My sincere apologies that my colleagues had ignored your question.

The probability weighting function (PWF) in GOseq is fitted using a monotonic spline to account for length bias in RNA-seq data, where longer genes are more likely to be detected as differentially expressed. Your approach of using average effective lengths from tximport is reasonable, as these approximate gene lengths, but ensure that you summarized to the gene level via tximport (using a tx2gene mapping); if not, aggregate transcript lengths per gene to avoid mismatches.

Regarding your first question, bias.data in nullp expects a numeric vector of gene lengths in base pairs, typically integers. Floating-point values are acceptable since the argument is numeric, but rounding to integers aligns with standard gene length representations and may stabilize the fit by reducing precision artifacts in the loess smoothing (span=0.5 internally).
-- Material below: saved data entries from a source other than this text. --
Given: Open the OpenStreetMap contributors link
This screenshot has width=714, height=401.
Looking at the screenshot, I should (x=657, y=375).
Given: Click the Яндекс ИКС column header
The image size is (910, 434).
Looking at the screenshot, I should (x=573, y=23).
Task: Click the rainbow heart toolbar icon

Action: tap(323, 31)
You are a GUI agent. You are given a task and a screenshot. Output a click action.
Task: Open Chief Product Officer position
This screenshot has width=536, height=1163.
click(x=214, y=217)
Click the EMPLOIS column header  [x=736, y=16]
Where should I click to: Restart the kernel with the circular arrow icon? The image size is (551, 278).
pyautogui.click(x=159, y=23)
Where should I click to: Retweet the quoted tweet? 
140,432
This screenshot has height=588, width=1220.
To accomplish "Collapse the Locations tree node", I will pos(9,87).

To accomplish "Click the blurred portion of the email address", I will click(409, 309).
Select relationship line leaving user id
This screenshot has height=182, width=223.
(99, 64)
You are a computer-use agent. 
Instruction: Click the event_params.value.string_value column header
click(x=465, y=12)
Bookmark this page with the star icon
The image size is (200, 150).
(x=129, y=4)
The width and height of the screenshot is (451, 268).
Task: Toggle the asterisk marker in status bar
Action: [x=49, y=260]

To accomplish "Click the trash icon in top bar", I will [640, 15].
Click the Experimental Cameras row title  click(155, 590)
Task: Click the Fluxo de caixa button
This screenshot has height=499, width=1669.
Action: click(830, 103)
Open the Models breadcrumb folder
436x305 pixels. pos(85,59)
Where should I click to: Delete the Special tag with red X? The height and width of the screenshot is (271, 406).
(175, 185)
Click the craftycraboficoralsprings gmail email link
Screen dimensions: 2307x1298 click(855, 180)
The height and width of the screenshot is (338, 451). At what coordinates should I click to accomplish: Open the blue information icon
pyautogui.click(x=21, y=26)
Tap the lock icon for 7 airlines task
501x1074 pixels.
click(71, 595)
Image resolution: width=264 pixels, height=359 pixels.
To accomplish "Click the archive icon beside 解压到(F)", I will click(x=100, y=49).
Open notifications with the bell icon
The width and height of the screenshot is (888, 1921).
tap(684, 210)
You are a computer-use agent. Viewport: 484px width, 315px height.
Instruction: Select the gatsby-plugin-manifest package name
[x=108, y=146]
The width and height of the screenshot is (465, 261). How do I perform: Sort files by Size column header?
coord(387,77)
The plot changes substantially because nullp sorts and bins the data; floating-point variations can alter binning or smoothing, leading to erratic curves if lengths have high precision or outliers.

For your second question, DESeq2 normalizes counts by effective length during differential expression analysis, but length bias persists in the detection power for differentially expressed genes - longer genes remain more likely to pass significance thresholds. If your differentially expressed genes show no length bias (e.g., due to specific biology), the PWF may appear flat or poorly fitted, which is valid and indicates minimal correction is needed.

To improve the fit, inspect your length data for outliers or errors (e.g., very short or long genes) and consider filtering them. Alternatively, use median instead of mean lengths across samples:

lengthData <- rowMedians(count.matrix$length)

You cannot directly modify the model in nullp without altering the source code, so focus on data quality. Plot the raw data points to assess if the spline deviates excessively.

If the PWF fits poorly despite adjustments, omitting length correction may be appropriate if no bias is evident. In GOseq, achieve this by setting bias.data=NULL in nullp, which assigns equal weights:

pwf <- nullp(DEgenes = go.seq.v, bias.data = NULL)

Alternatively, switch to clusterProfiler, which uses hypergeometric tests by default (no inherent length correction) and supports custom annotations for non-model organisms via org.db-like objects.